Lia – Essa pergunta oportuniza-me boas lembranças! Entrou de uma maneira gostosa, na infância. Como sou gaúcha, vivi numa fazenda até os seis anos, e lá ouvia muitos causos de assombração em roda de fogo de chão. A peonada campereava e trazia causos de gado morto no campo, de lobisomem. Após o almoço, a cozinheira da casa lavava a louça ouvindo radionovela. Lembro de minha mãe lendo a Bíblia de capa preta, com as bordas das páginas douradas, na época da Páscoa.
Apesar de morarmos no campo, minha mãe assinava a revista Burda. Aos oito anos adoeci e ganhei o Cinquentenário Disney. Havia os discos de historinhas infantis, de vinil colorido, da minha prima Jane. Meu pai trouxe-me mais discos de uma viagem, além da Delta Larousse, Conhecer e Barsa, enciclopédias que ele comprou de um viajante e que até hoje mantenho em minha casa. Nos livros “Nossas crianças” conheci as tirinhas da Mafalda. Minha avó adormecia, o rádio ficava ligado e chamava-me a atenção que de madrugada ouviam-se os programas em castelhano.

— MATERIAL FORNECIDO —
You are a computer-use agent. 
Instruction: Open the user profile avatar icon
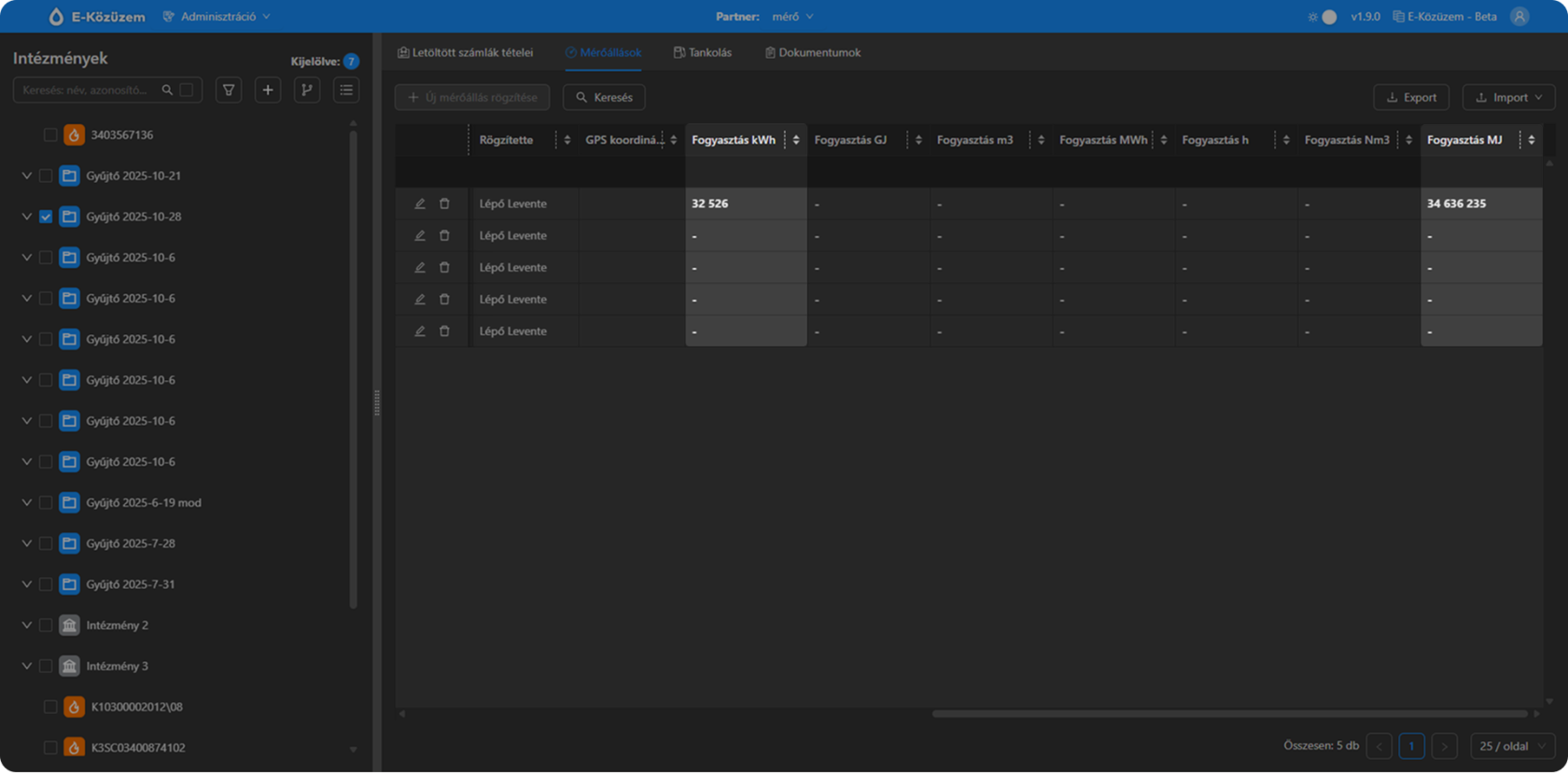point(1519,17)
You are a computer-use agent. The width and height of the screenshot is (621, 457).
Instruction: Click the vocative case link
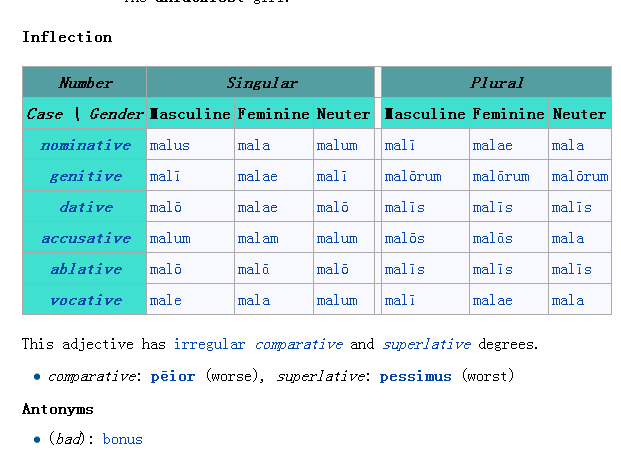(85, 300)
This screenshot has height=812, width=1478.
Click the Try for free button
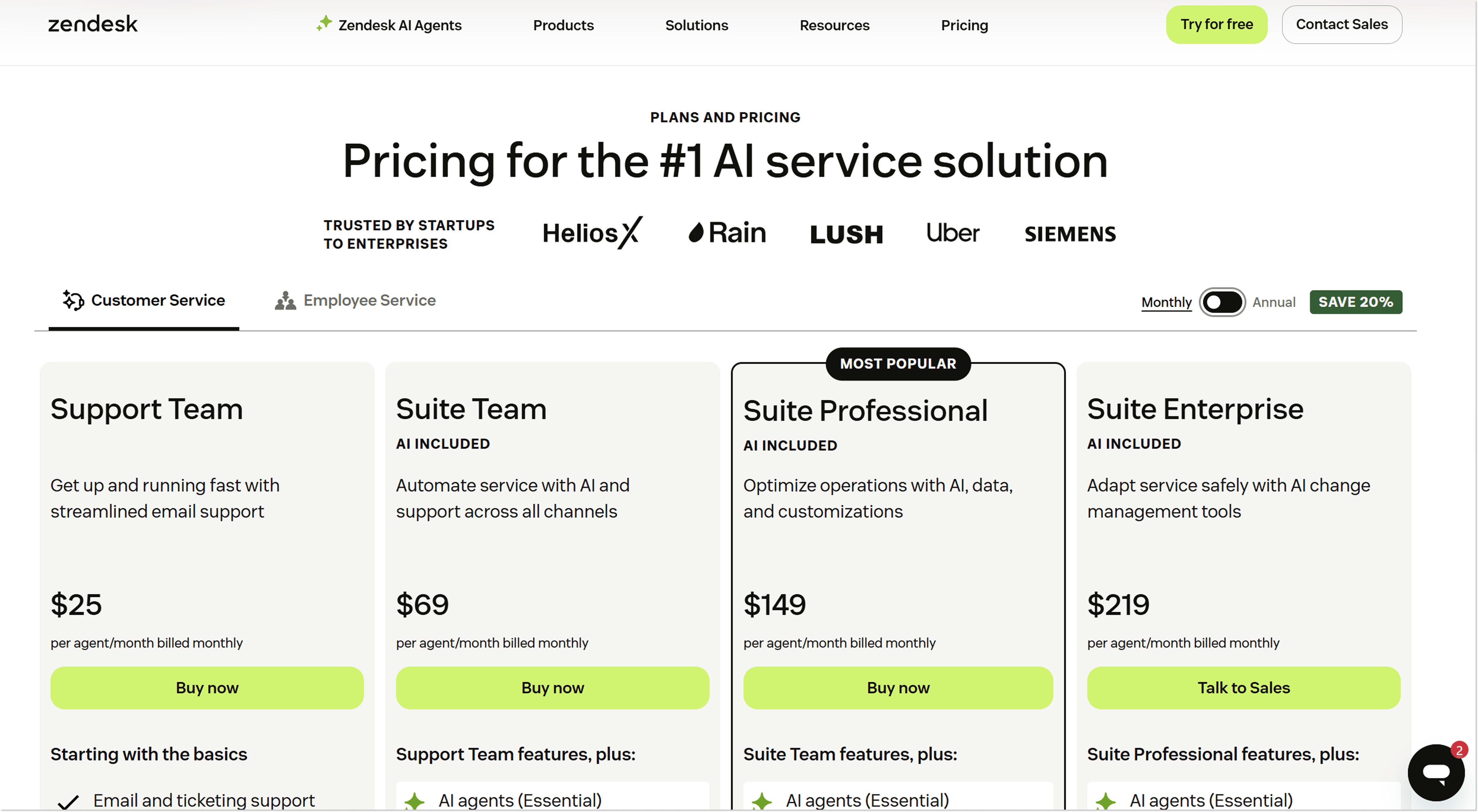click(1216, 25)
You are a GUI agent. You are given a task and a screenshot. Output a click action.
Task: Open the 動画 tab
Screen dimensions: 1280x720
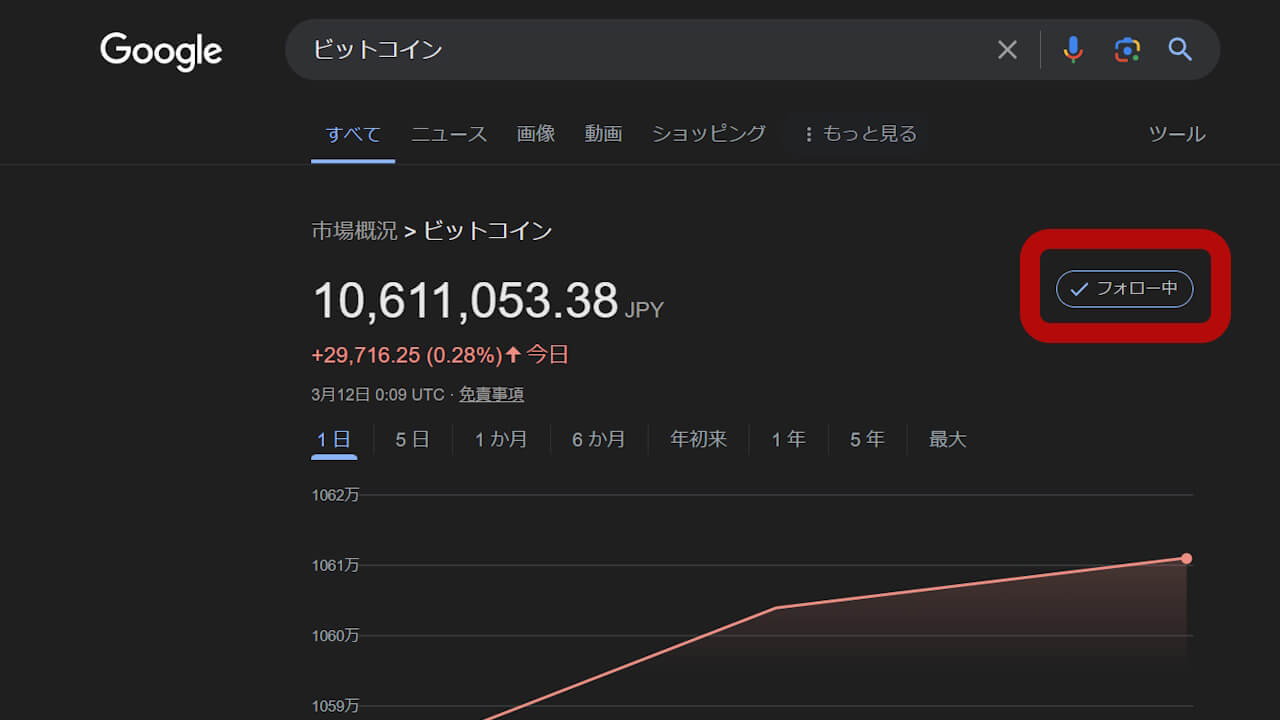pyautogui.click(x=603, y=134)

— PARTES DO EXERCÍCIO —
A) Traduza para o inglês esta frase do texto-fonte: “Apesar de morarmos no campo, minha mãe assinava a revista Burda.”
B) Reescreva as linhas do material fornecido a partir da linha que contém “You are a GUI” e seguindo até a última delas, com as instruções incluídas. Desloque em 78 cada número das coordenadas dadas nas respostas e deixe as imagens de fora.

— SOLUÇÕES DAS TAREFAS —
A) Even though we lived in the countryside, my mother subscribed to Burda magazine.

B)
You are a GUI agent. You are given a task and a screenshot. Output a click action.
Task: Open the 動画 tab
Screen dimensions: 1280x720
pyautogui.click(x=681, y=212)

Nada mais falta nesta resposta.